### [OBJECTIVE]
Copy out the lines of the listing from the line holding "Given: Click the XXXL size cell" to the line holding "I will 85,138.", inclusive, with no changes.

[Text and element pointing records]
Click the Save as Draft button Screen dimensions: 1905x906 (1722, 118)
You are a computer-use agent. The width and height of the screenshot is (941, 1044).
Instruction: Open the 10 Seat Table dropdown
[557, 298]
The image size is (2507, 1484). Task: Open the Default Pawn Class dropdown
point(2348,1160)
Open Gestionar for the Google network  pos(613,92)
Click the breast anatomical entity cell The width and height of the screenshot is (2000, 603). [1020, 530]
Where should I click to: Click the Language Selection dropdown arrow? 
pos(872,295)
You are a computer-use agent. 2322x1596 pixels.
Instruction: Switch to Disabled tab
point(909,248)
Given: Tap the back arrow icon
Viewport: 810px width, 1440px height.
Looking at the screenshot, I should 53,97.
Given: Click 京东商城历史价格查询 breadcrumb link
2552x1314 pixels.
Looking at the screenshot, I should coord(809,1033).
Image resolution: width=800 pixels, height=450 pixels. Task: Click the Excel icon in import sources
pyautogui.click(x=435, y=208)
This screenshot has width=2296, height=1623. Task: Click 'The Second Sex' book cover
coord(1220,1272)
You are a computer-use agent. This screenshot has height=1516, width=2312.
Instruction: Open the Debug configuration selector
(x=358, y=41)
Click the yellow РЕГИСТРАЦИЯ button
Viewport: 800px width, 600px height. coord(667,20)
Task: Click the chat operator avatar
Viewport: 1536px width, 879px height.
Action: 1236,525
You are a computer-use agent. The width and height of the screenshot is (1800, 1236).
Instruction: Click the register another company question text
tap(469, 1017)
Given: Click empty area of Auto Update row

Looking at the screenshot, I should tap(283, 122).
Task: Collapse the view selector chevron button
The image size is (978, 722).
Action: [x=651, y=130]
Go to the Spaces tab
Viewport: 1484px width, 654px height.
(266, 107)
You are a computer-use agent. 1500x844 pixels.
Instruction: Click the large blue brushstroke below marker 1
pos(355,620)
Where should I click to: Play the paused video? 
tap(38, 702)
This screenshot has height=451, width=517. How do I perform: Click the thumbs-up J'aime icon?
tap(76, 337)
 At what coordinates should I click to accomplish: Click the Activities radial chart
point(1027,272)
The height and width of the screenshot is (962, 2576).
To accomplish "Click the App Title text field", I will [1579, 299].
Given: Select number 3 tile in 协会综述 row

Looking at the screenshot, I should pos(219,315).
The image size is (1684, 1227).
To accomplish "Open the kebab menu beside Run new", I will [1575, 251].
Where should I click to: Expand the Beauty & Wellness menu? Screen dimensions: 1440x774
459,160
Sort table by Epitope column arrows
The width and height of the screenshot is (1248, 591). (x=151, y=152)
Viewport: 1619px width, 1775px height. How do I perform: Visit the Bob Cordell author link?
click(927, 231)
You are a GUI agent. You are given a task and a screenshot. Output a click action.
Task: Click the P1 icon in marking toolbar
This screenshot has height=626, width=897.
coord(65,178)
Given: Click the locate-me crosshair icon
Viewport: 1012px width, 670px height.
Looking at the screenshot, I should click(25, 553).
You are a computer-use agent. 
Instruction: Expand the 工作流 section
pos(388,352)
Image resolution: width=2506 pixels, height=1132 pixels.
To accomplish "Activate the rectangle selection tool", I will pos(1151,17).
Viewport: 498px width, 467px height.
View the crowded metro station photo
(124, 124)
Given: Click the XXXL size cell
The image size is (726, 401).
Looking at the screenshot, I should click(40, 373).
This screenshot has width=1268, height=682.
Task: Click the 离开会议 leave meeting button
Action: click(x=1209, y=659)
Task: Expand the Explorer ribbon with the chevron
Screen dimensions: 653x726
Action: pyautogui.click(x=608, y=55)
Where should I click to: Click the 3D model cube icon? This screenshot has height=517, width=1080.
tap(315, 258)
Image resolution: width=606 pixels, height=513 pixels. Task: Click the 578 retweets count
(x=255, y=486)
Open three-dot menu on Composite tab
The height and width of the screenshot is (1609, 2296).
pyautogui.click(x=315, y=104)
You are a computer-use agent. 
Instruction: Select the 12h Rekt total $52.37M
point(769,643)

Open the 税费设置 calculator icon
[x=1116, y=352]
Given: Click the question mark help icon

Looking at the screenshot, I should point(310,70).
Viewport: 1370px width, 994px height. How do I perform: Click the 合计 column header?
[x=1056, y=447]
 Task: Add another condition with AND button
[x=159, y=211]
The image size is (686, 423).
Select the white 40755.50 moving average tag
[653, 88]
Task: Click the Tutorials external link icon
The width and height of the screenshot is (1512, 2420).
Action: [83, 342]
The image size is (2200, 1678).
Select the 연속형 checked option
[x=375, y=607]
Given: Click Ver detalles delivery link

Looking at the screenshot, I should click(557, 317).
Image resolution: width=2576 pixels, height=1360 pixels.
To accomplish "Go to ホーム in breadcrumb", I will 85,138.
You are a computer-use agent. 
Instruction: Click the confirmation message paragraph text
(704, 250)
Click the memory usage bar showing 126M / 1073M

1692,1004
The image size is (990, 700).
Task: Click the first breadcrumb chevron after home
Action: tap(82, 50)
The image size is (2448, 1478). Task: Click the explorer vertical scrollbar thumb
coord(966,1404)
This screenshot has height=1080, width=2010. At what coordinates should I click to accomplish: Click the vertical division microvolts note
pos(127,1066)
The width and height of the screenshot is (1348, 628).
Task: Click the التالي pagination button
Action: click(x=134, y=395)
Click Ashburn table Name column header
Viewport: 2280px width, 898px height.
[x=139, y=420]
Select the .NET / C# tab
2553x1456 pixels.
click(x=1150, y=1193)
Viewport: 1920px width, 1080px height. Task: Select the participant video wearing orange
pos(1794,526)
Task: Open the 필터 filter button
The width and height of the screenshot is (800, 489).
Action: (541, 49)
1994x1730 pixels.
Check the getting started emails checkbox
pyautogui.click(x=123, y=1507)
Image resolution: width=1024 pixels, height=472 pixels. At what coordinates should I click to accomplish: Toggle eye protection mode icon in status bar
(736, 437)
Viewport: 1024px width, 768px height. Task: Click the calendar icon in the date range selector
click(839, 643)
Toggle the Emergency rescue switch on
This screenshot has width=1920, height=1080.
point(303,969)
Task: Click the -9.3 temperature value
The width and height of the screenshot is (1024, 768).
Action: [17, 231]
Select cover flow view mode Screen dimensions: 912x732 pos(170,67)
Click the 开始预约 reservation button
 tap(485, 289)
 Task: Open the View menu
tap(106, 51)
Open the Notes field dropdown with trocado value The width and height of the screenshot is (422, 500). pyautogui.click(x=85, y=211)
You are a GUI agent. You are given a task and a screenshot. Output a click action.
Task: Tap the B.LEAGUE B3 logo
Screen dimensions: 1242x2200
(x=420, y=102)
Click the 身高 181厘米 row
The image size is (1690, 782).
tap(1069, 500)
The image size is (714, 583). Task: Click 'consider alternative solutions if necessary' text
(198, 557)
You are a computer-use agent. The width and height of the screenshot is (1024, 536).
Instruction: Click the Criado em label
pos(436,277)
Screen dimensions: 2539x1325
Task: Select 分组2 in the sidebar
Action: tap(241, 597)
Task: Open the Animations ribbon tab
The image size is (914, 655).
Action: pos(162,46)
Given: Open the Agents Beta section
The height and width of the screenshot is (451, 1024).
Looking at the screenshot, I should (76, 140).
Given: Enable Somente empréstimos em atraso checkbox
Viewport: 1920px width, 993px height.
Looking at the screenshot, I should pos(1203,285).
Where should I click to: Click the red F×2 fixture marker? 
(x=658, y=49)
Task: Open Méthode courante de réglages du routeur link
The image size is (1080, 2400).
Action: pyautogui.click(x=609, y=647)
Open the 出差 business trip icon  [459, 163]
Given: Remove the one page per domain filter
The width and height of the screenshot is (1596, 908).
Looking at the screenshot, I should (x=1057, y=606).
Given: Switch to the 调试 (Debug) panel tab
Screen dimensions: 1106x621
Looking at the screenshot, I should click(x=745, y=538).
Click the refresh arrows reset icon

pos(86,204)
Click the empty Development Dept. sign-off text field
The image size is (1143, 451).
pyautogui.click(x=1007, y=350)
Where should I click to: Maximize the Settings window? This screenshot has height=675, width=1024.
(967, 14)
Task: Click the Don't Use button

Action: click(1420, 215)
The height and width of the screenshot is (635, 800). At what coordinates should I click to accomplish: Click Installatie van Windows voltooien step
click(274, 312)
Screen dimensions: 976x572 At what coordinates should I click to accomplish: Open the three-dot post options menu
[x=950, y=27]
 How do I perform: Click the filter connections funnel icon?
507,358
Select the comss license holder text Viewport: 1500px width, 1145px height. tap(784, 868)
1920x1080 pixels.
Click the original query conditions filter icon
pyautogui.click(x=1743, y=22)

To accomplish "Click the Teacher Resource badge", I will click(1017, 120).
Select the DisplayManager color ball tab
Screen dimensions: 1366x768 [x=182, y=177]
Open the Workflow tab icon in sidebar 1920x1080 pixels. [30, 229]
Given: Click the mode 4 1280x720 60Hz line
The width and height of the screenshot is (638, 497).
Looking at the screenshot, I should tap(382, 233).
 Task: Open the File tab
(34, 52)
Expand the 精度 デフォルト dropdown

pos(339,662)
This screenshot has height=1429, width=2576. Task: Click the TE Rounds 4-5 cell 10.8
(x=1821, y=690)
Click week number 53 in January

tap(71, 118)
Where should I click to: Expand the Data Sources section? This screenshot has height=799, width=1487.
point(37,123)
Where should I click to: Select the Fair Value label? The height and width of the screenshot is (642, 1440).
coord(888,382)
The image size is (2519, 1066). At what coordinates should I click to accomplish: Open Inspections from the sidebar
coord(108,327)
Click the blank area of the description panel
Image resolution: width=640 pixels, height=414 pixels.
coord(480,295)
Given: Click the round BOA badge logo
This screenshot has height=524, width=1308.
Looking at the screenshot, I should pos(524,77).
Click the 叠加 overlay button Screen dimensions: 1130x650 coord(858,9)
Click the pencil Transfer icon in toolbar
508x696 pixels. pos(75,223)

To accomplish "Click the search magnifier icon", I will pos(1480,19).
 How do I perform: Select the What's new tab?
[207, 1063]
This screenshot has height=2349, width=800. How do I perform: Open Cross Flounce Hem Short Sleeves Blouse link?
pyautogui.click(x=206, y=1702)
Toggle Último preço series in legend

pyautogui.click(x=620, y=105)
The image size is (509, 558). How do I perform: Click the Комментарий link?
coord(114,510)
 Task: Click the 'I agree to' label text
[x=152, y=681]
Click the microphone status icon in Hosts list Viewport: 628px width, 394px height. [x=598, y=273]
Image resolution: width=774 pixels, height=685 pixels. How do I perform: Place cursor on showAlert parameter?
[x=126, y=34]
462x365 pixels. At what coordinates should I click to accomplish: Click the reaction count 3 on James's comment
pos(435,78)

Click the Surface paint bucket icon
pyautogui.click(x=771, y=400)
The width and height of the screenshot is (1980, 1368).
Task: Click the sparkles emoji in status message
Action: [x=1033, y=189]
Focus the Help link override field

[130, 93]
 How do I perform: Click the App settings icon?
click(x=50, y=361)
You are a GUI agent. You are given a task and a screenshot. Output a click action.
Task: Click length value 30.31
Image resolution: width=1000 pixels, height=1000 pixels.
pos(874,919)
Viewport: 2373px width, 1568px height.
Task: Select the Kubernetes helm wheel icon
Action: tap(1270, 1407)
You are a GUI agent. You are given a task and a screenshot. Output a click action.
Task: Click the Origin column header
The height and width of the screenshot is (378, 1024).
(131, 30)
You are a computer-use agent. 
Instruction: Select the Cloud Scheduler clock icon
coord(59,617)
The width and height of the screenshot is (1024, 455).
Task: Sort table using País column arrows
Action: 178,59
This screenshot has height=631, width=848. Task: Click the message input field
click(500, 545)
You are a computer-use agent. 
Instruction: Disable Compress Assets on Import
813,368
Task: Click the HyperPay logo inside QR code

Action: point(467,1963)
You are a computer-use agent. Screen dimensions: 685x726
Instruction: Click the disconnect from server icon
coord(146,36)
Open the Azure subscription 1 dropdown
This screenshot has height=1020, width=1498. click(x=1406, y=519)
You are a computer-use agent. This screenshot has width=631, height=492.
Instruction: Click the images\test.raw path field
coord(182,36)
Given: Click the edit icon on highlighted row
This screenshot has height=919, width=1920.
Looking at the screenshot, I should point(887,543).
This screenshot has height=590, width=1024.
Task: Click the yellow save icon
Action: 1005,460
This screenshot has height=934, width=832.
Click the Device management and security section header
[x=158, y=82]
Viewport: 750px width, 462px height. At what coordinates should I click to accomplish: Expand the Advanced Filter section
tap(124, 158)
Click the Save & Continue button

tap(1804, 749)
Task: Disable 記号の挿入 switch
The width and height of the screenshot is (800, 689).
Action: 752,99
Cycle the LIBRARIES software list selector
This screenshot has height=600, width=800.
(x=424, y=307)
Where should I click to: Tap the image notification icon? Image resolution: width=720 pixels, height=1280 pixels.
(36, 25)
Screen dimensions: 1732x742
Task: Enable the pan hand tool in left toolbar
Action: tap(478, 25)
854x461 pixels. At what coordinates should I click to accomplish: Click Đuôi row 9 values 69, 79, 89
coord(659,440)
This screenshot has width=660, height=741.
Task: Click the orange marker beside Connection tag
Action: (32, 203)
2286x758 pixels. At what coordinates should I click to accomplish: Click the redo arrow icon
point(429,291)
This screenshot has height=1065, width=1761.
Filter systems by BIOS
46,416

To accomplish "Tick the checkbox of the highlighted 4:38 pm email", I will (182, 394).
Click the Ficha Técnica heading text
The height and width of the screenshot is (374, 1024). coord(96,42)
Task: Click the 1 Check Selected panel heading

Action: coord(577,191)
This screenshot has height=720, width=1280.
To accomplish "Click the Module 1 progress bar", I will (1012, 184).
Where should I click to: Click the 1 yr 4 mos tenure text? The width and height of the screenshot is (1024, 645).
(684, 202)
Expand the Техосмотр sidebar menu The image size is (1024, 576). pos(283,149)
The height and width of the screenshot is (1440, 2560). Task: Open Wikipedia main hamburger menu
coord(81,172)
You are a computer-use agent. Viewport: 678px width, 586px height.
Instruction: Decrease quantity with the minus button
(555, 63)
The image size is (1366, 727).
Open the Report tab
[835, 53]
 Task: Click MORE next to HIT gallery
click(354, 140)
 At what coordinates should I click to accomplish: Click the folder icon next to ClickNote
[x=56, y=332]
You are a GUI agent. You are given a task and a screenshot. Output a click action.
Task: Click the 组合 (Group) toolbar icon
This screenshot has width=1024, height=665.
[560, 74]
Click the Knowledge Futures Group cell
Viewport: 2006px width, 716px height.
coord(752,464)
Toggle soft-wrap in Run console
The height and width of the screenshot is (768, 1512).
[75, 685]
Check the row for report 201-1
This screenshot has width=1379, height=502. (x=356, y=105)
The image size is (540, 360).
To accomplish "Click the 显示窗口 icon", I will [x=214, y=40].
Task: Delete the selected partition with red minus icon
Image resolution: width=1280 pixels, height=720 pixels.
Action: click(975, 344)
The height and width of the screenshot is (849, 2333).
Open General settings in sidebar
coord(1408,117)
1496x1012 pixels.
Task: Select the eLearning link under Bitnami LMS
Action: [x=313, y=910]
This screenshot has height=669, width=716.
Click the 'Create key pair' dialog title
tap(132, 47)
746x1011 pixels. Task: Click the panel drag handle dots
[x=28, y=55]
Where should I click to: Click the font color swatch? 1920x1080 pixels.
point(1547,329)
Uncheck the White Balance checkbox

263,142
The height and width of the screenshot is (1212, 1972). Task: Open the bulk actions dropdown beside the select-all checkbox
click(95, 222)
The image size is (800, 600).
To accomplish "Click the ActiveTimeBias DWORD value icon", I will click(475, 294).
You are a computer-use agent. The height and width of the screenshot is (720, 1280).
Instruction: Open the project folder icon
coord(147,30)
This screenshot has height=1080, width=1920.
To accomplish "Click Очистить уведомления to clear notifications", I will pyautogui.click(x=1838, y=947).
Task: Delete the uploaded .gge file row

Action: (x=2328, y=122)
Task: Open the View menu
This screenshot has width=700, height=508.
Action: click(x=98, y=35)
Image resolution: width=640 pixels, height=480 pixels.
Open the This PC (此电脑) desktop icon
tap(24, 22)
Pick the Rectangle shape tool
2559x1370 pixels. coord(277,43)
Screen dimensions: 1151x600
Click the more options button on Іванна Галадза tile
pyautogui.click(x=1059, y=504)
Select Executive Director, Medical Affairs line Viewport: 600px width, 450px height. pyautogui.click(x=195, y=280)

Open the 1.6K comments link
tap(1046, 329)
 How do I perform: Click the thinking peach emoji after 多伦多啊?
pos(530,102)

### [RIGHT ANSWER]
Given: Click the XXXL size cell
The image size is (726, 401).
Looking at the screenshot, I should click(40, 373).
This screenshot has width=1268, height=682.
Task: Click the 离开会议 leave meeting button
Action: click(x=1209, y=659)
Task: Expand the Explorer ribbon with the chevron
Screen dimensions: 653x726
Action: pyautogui.click(x=608, y=55)
Where should I click to: Click the 3D model cube icon? This screenshot has height=517, width=1080.
tap(315, 258)
Image resolution: width=606 pixels, height=513 pixels. Task: Click the 578 retweets count
(x=255, y=486)
Open three-dot menu on Composite tab
The height and width of the screenshot is (1609, 2296).
pyautogui.click(x=315, y=104)
You are a computer-use agent. 
Instruction: Select the 12h Rekt total $52.37M
point(769,643)

Open the 税费设置 calculator icon
[x=1116, y=352]
Given: Click the question mark help icon

Looking at the screenshot, I should point(310,70).
Viewport: 1370px width, 994px height. How do I perform: Click the 合计 column header?
[x=1056, y=447]
 Task: Add another condition with AND button
[x=159, y=211]
The image size is (686, 423).
Select the white 40755.50 moving average tag
[653, 88]
Task: Click the Tutorials external link icon
The width and height of the screenshot is (1512, 2420).
Action: [83, 342]
The image size is (2200, 1678).
Select the 연속형 checked option
[x=375, y=607]
Given: Click Ver detalles delivery link

Looking at the screenshot, I should click(557, 317).
Image resolution: width=2576 pixels, height=1360 pixels.
To accomplish "Go to ホーム in breadcrumb", I will 85,138.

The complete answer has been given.